> ABOUT THIS EXERCISE
All lines with the word "Click" must be pulled from the entries below.
___
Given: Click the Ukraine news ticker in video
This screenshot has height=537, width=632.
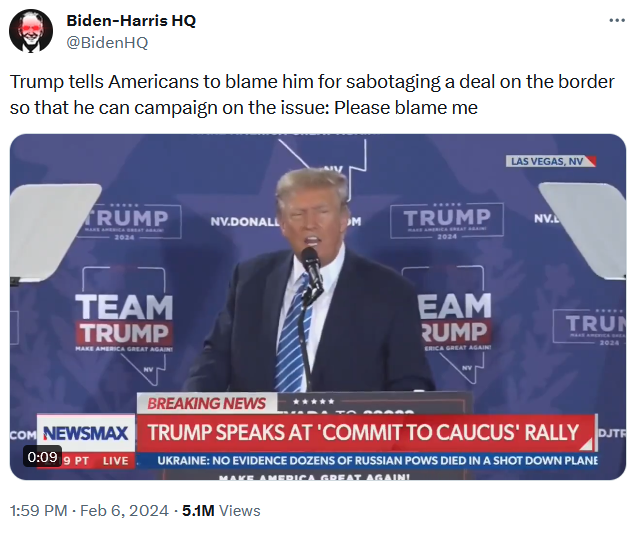Looking at the screenshot, I should (377, 460).
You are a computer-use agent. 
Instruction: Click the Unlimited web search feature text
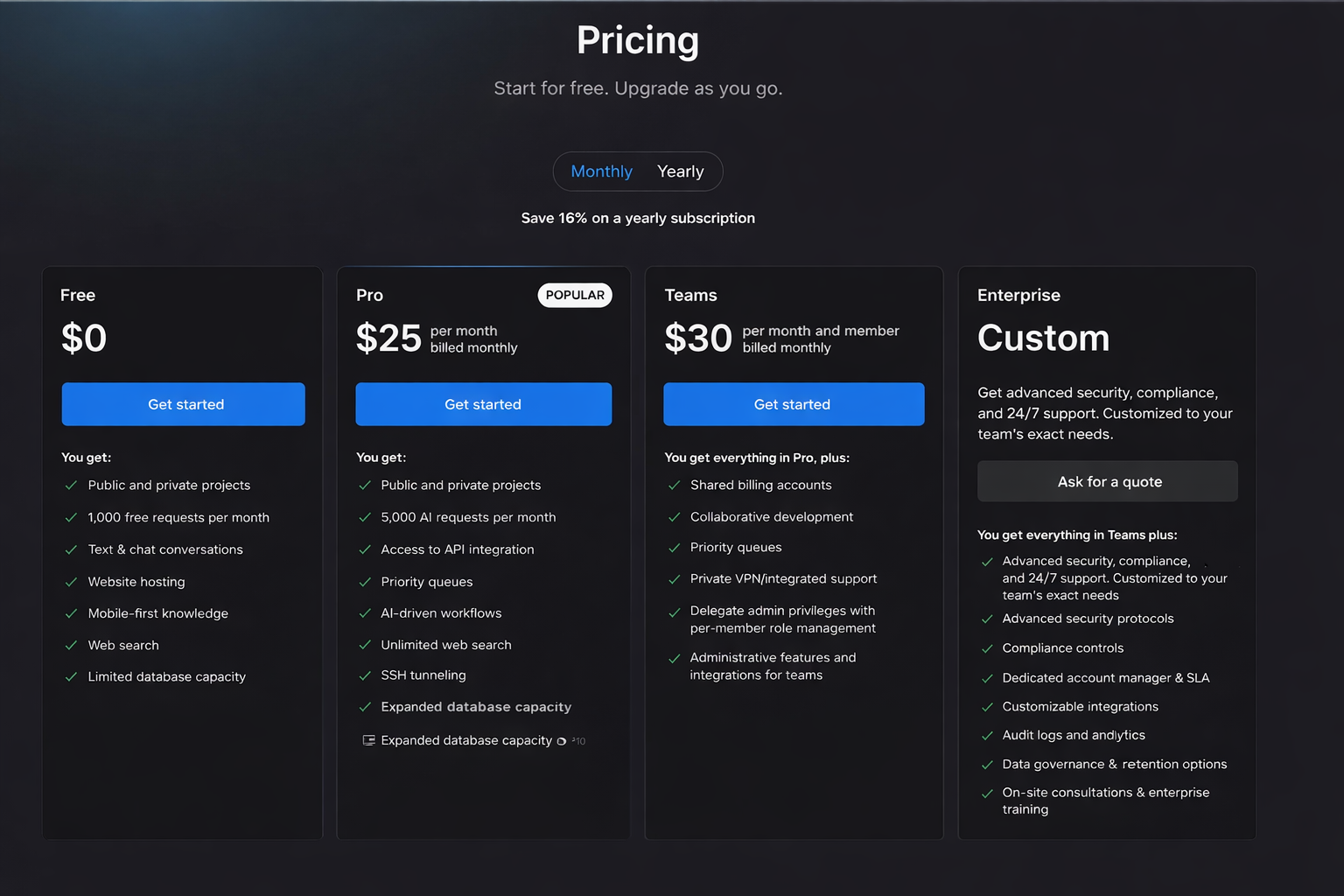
___
> FINISHED TASK
Given: Click the Ukraine news ticker in video
Instruction: Click the Unlimited web search feature text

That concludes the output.